CarMax (NYSE: KMX) is scheduled to report its earnings results for the first quarter of 2020 on Friday before the market opens. The results will be benefited by the aggressive store-expansion initiatives as the used-car retailer plans to open three stores in existing markets.
Also, CarMax tapped digital platform improvements for increasing website traffic. The bottom line will be driven by higher revenue and costs and expenses leverage. The quarterly performance is likely to be based upon improved conversion, store base growth, and lower cancellation activity.
Analysts expect the company’s earnings to jump by 10.50% to $1.47 per share and revenue will increase by 6.90% to $5.12 billion for the first quarter. In comparison, during the previous year quarter, CarMax posted a profit of $1.33 per share on revenue of $4.79 billion.
The company surprised investors by beating analysts’ expectations in the past four quarters. It is anticipated that CarMax would report upbeat results for the first quarter of 2020. Majority of the analysts have changed their recommendation to “hold” rating in June from “strong buy” in May, with an average price target of $83.38.
For the fourth quarter, CarMax reported a 58% jump in earnings driven by a 5.7% increase in revenue and a decline in income tax provision.

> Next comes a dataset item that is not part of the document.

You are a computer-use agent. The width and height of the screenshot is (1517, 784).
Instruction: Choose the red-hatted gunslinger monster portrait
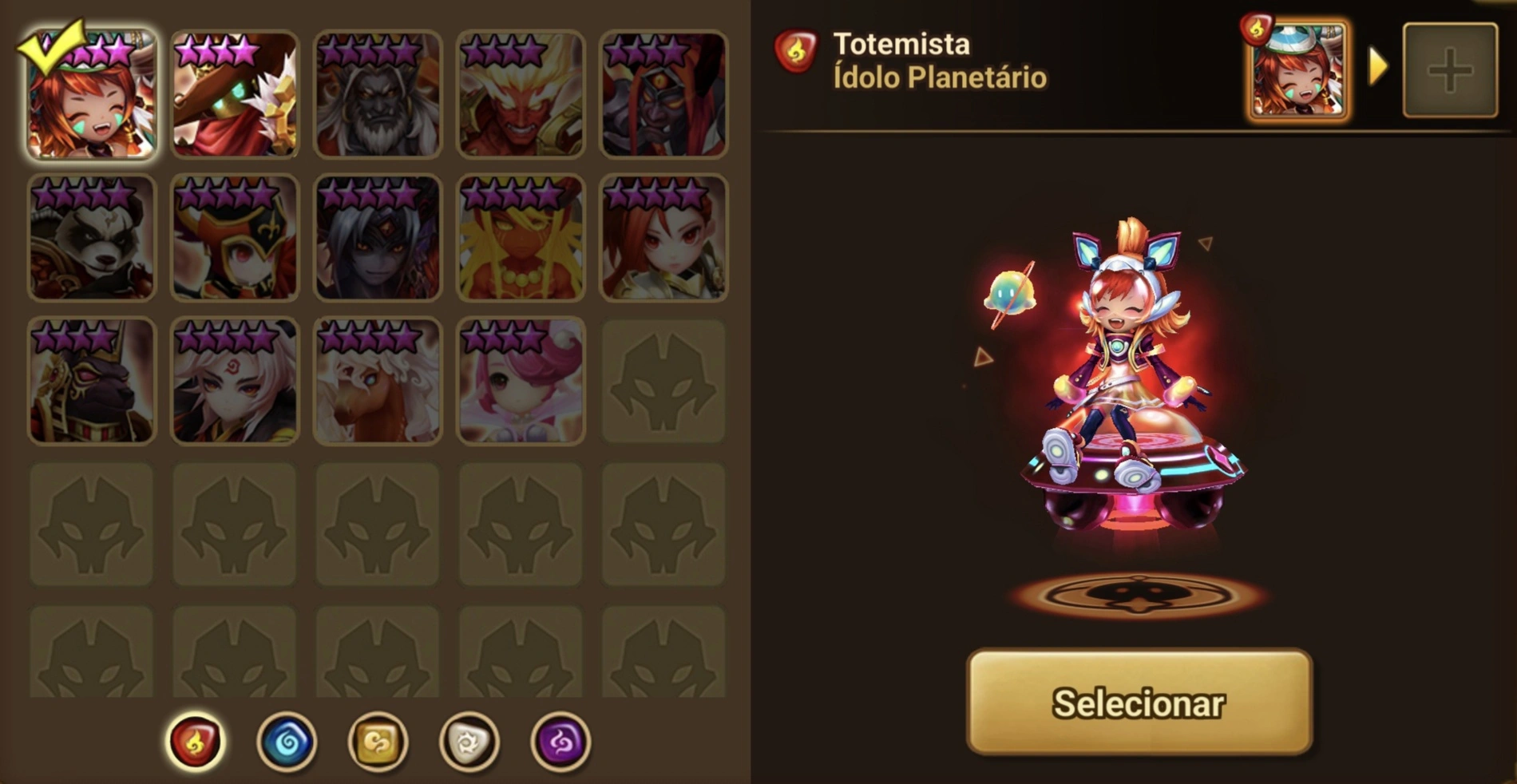click(235, 94)
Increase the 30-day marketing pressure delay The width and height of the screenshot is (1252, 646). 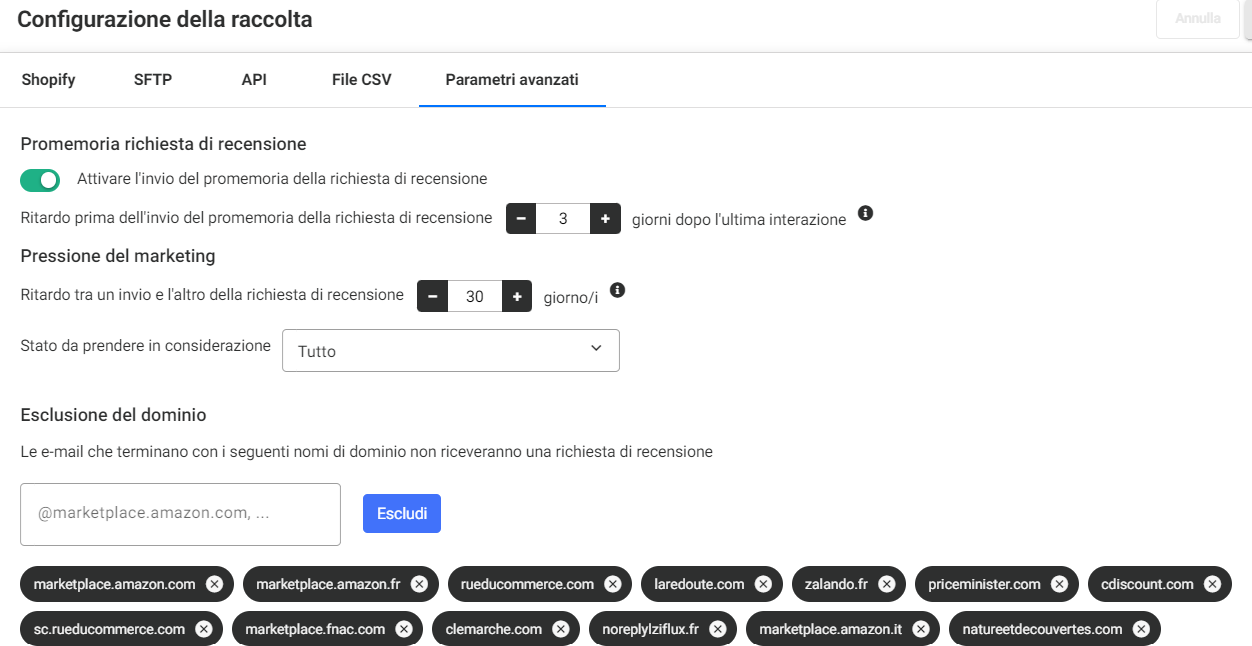click(516, 296)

The prior-year quarter’s earnings were reduced by the revaluation of its net deferred tax asset, and a one-time discretionary bonus paid to eligible associates.
Used unit sales in comparable stores rose 2.8% and total used unit sales grew 5.6%. The comparable store sales performance primarily reflected improved conversion, partially offset by lower store traffic. Total wholesale unit sales increased by 3.7%, largely driven by the growth in its store base.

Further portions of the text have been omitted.